Physicians have generally expected remdesivir would be most beneficial when given earlier in the course of a patient’s disease, before immune system complications lead to impaired organ function and widespread inflammation. An antiviral, remdesivir is thought to work by blocking the virus from reproducing itself inside cells that it has invaded.

“Early on is when the virus is your problem,” said Katherine Perez, a pharmacy specialist in infectious disease at Houston Methodist hospital, in an interview following the NEJM publication of the results. “Once you’re ventilated, it’s your immune system.”

The full data from the NIH study appears to bear that hypothesis out, although the greater benefit observed in patients on oxygen but not ventilation could be a product, in part, of the larger sample size in the trial for that group. Study investigators also noted that the follow-up time reflected in these results may not have been long enough to capture the drug’s effect in the most severe patients.

“You may hit a point in which the degree of respiratory damage is so severe that the damage to the lungs is irreversible. This is not necessarily a remdesivir failure,” said Neera Ahuja, a division chief of hospital medicine at Stanford University School of Medicine, in an interview Saturday.

“On the other hand, it may be that remdesivir is just not effective at reversing damage to the lung after a certain point of time.”

The question of which patients would be helped most by remdesivir is an important one, particularly because supplies of the drug, developed and manufactured by Gilead, are tight. The biotech has said it will donate its currently supply of 1.5 million vials, which is enough to treat approximately 140,000 people using a 10-day treatment course.

While the NEJM results suggest ventilated patients aren’t as likely to benefit, the decision to give remdesivir or to withhold for another, less sick patient who might be helped more is still fraught.

“The cohort we’re really struggling with is the intubated patients,” said Perez. “With such a limited resource, can we justify using [remdesivir]? Can we justify not giving it?”

The NEJM paper gives physicians more information to make those decisions, but data from the NIH trial, and others, are still being collected.

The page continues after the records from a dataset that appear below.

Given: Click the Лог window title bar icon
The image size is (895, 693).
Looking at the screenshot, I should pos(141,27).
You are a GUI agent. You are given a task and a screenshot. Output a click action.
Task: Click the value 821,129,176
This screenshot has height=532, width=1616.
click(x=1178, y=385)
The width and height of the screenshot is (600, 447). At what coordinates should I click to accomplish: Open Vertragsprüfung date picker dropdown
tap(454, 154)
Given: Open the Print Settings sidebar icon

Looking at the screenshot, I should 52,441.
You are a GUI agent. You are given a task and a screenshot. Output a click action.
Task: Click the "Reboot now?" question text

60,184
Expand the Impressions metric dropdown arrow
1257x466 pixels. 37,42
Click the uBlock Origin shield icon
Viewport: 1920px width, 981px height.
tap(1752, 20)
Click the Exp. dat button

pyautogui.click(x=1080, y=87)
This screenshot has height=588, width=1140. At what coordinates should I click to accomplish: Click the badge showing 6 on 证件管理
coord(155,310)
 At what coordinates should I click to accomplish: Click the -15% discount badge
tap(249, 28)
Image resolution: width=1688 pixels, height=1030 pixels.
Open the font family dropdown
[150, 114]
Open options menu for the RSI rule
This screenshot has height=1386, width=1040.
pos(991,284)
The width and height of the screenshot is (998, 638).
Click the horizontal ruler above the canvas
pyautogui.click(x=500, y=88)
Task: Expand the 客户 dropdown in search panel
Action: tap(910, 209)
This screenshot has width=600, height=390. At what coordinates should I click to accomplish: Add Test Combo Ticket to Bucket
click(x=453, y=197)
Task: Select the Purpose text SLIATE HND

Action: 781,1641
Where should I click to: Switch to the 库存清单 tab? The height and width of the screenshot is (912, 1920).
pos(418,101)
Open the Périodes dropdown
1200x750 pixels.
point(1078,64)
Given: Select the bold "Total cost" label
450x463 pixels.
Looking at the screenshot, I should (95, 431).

The NIH made its study results public in late April after an independent monitoring committee reviewed the data and concluded the drug’s benefit was great enough to require disclosure. At that point, there was no statistically significant difference in the rate of death between the two trial groups.

The results published Friday still don’t show a clear survival benefit for remdesivir, although 22 fewer patients on the drug died than those given placebo. At two weeks, 7.1% of patients on remdesivir had died, compared to 11.9% on placebo.

Some have questioned the NIH’s decision to disclose results early and allow physicians to give remdesivir to patients who were initially randomized to receive placebo — potentially missing an opportunity to prove whether treatment helps more patients live.

Even if remdesivir does help, though, the drug on its own won’t be enough to keep in check a disease that’s led to the deaths of nearly 100,000 Americans and more than 338,000 people worldwide.

“Given high mortality despite the use of remdesivir, it is clear that treatment with an antiviral drug alone is not likely to be sufficient,” concluded researchers in NEJM.

More than 1,000 patients were enrolled in the trial, which was conducted at 60 hospitals and treatment centers across the U.S., Europe and Asia. Researchers moved with extraordinary urgency, taking less than three months to conduct the study and publish results.

The trial remains the only randomized, placebo-controlled study to support the use of a drug to treat COVID-19. Other studies have tested remdesivir, with one, conducted in China, showing no benefit to treatment. But that trial was much smaller than the one run by the NIH, and was stopped early after researchers there were unable to enroll enough patients.

The NIH will continue testing remdesivir, but it now considers the drug to be the standard of care against which other drugs should be compared. Study of a combination of remdesivir together with an immune-blocking drug called baricitinib is now underway.